*Work instructions*.
Carry forward the radio interview about vehicle electrification and the costs of private cars, starting right after its final sentence.

═════ Text segment ═════

Dr. Parth Vaishnav: Yes, very much so. So, one of the things that we have done here is that we have developed a model that gives us quite a lot of detail about where the pollutions occur. And I know that my colleagues are actually working on a version of this where they are able to comment on the social justice implications of what will occur. We will be able to say something about where this pollution is occurring and where the damages are felt rather than report on an aggregated number. But that is something that we're working on right now. It's not something that's in the study, but that is very much the goal.

David Fair: Once again, this is 89 one WEMU. We're talking with University of Michigan Assistant Professor Parth Vaishnav. And you've laid out many of the concerns and the challenges. Let's shift the focus to the solutions. What does the data tell you about constructing a fleet and societal transportation model that has more beneficial impact? What does that need to look like?

Dr. Parth Vaishnav: The first thing I should say is that, in the short term at least, electrification is a good idea. The aggregate benefits are relatively smaller than we would hope for, but the greenhouse gas reductions are substantial. All the benefits will actually go up as the electricity grid gets bigger. We should, in fact, electrify. This is not an argument against electrification. The second part of this is that what we're finding is that only about 20% of the damage associated with these vehicles actually comes from air pollution. The rest of it is crashes, congestion and noise. And what that tells us is that the problem is not how we energize these cars. The problem is that so much of our travel relies on private vehicles. So, one of the big messages, at least for me that comes from this, is that, yes, we should make personal transport cleaner, but we should also design cities where people are less dependent on personal transport. We should invest in transit. We should invest in active modes of transportation, like biking and walking.

═════ Supplied information ═════

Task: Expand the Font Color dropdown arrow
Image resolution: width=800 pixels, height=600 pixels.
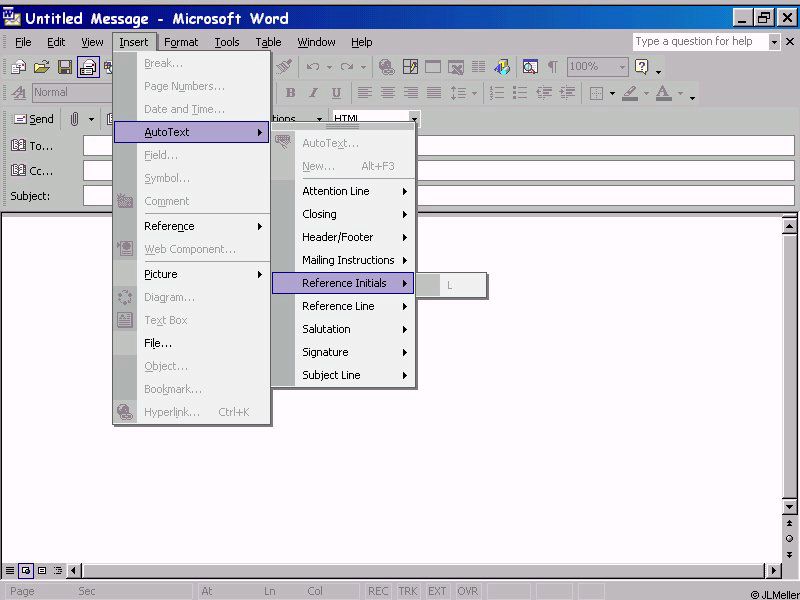Action: coord(680,93)
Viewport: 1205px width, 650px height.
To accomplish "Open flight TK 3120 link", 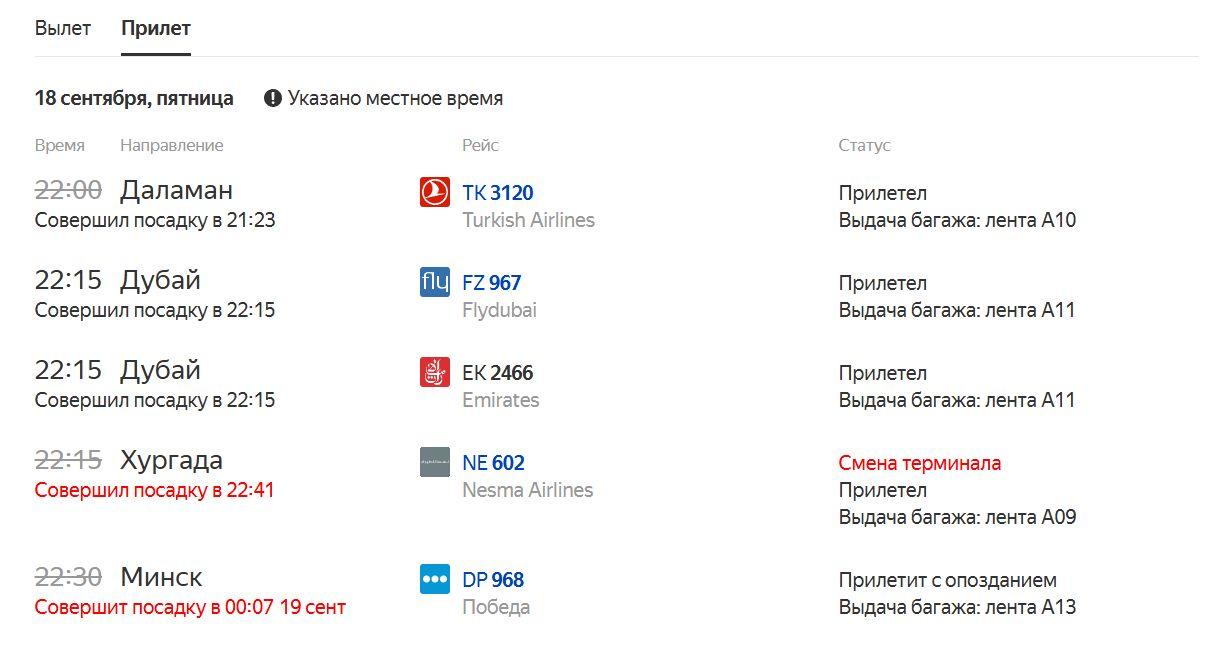I will [498, 193].
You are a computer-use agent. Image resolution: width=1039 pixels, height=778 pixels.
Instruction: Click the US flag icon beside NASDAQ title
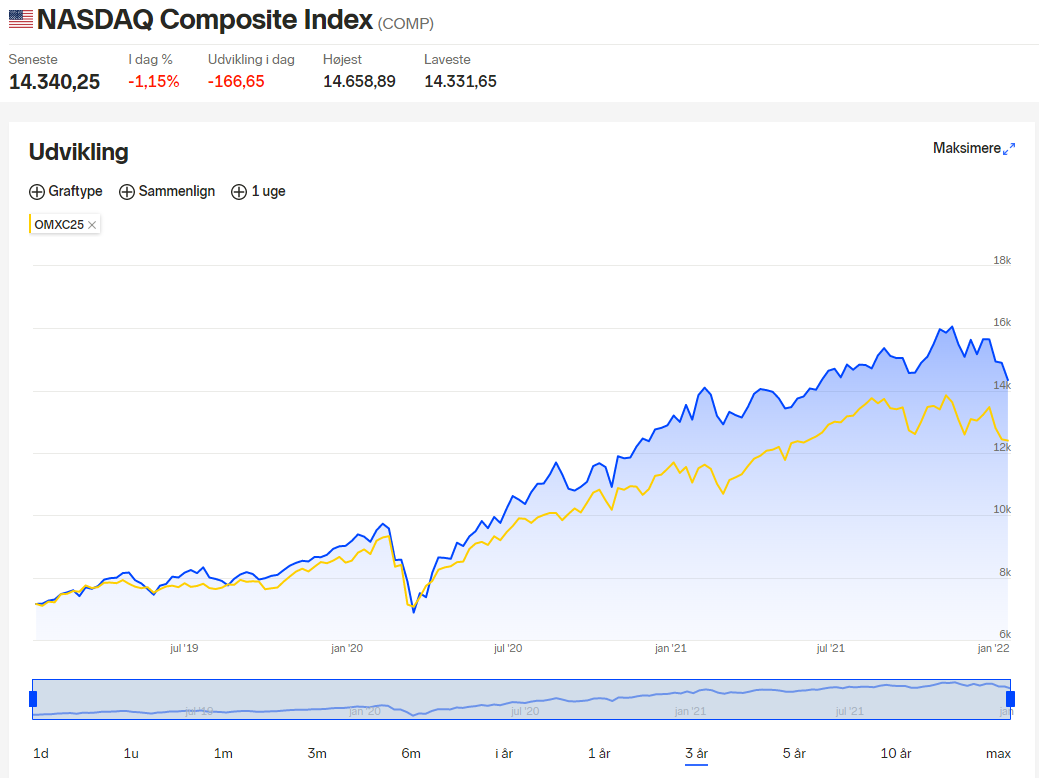(x=21, y=19)
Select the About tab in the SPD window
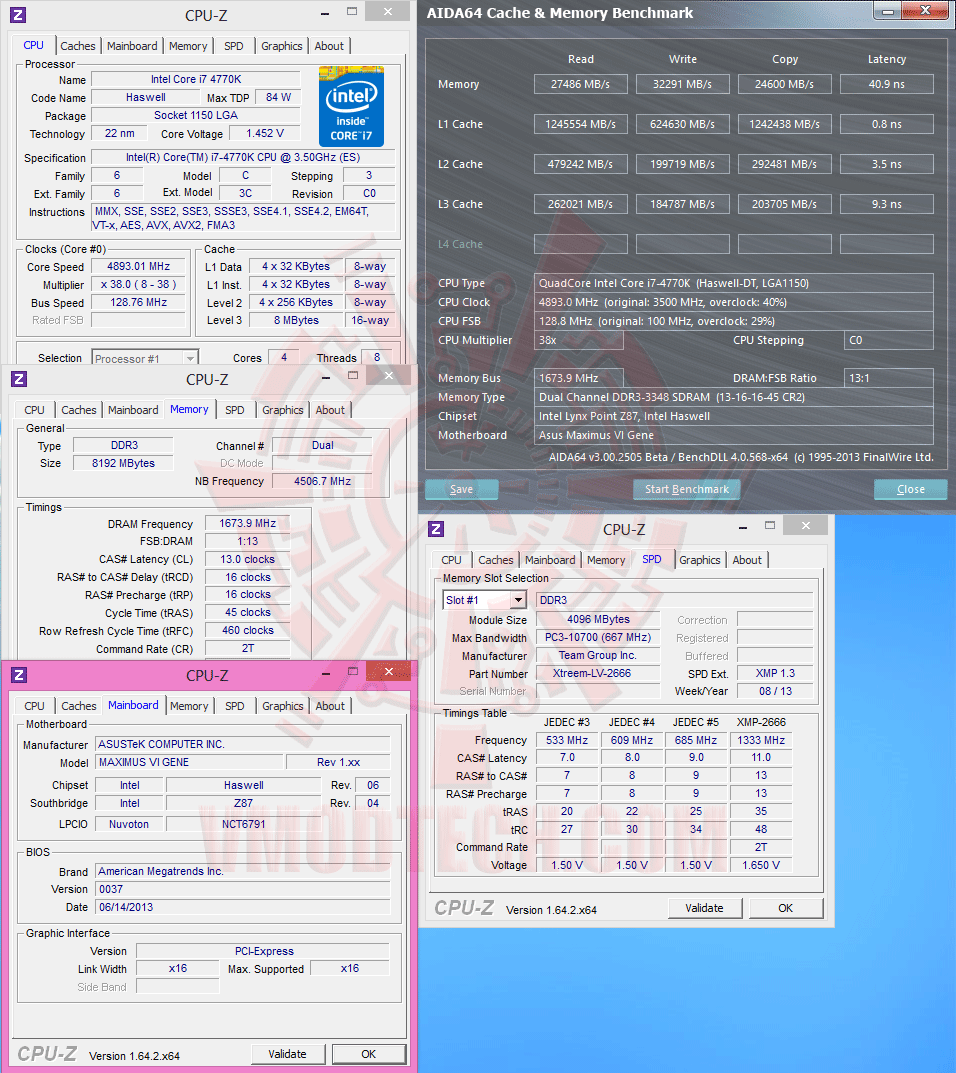Viewport: 956px width, 1073px height. click(x=747, y=560)
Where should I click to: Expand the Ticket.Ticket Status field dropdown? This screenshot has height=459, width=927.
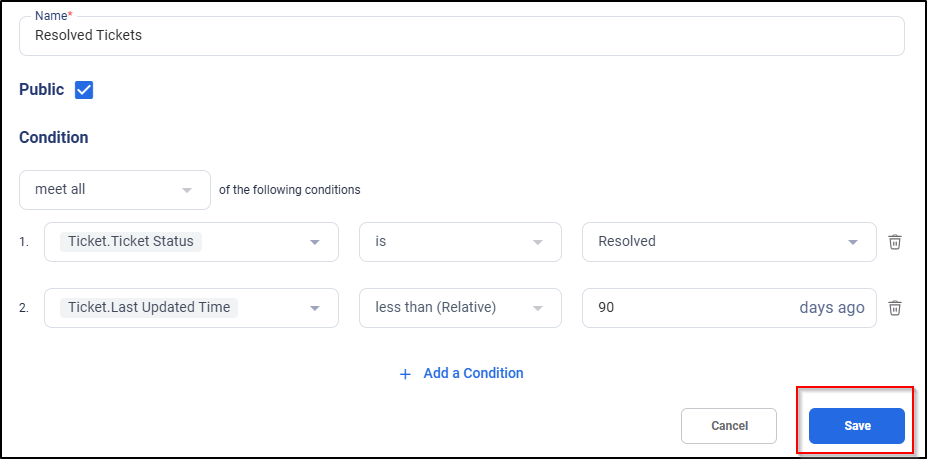pyautogui.click(x=192, y=242)
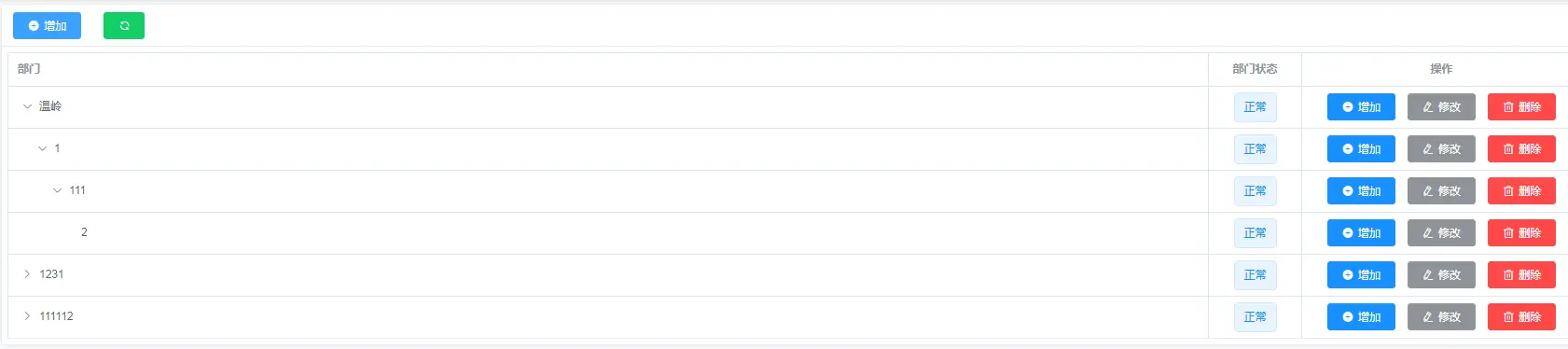Viewport: 1568px width, 349px height.
Task: Delete the department named 111
Action: pos(1521,191)
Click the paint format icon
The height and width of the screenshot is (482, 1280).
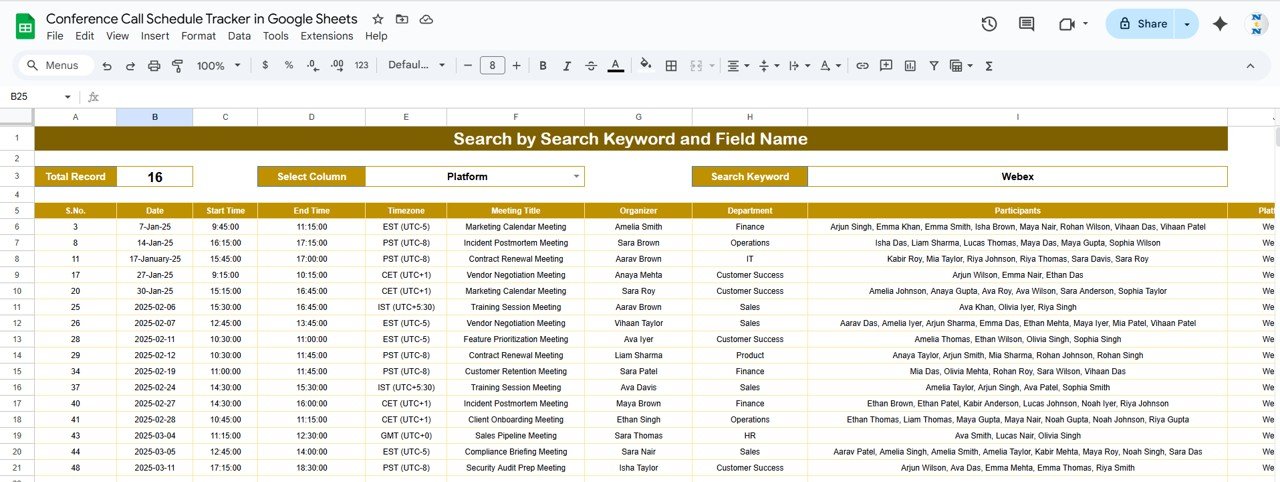coord(178,66)
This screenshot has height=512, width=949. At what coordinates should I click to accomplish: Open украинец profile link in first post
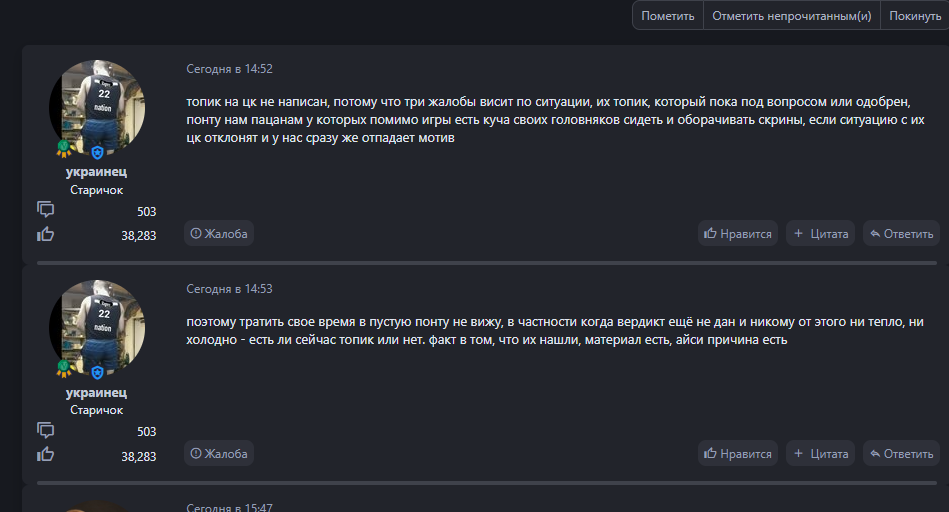click(97, 172)
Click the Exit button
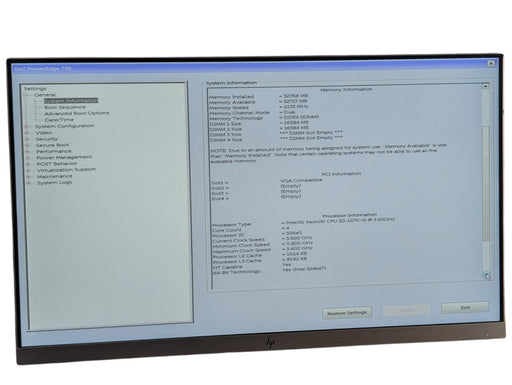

═════

*Exercise result*.
David Fair: So, that leads us to a more complicated question that clearly wasn't a part of this study, but perhaps you've come across it in your observations. The kinds of changes you describe require a great deal of innovation and investment from all sectors: from government, industry, utilities and the taxpaying consumers. Is there something that you have come across that gives you optimism that we're going to put all of these sectors together to agree to make the investments and sacrifices it's going to take to create a more viably sustainable transportation sector that has more significant, beneficial environmental impact?

Dr. Parth Vaishnav: It is the case that, in the last few years, the current federal administration has invested considerable sums of money in transit. There's been unprecedented investment. And so, I am optimistic that, certainly at the federal level, government gets it. That it needs to do it. There's also an expansion of biking lanes and biking infrastructure. I know some of that is happening in Chicago--

David Fair: It's certainly happening in communities here in Washtenaw County.

Dr. Parth Vaishnav: Absolutely right. And this is something that people are demanding. If you look at the uptake of schemes where people are offered e-bikes, schemes are massively oversubscribed. So, there is a hunger for these kind of solutions. And I don't know that people necessarily view some of these things as a sacrifice. I think people recognize that it is unpleasant to drive in congested cities. Maybe it is better for the environment and for our health if we use active modes of transportation. Maybe it's better for the vibrancy and safety of our cities if we use different modes of transportation. So, I don't know that people see this necessarily as a sacrifice. It's a matter of making sure that people have options that allow them to exercise these choices while still being able to work productively where they like and when they like.

David Fair: That is Parth Vaishnav. He is an Assistant Professor for Sustainable Systems and Climate and Energy at the University of Michigan. Issues of the Environment is produced in partnership with the office of the Washtenaw County Water Resources Commissioner, and we bring it to you every Wednesday. I'm David Fair, and this is your community NPR station, 89 one WEMU FM Ypsilanti.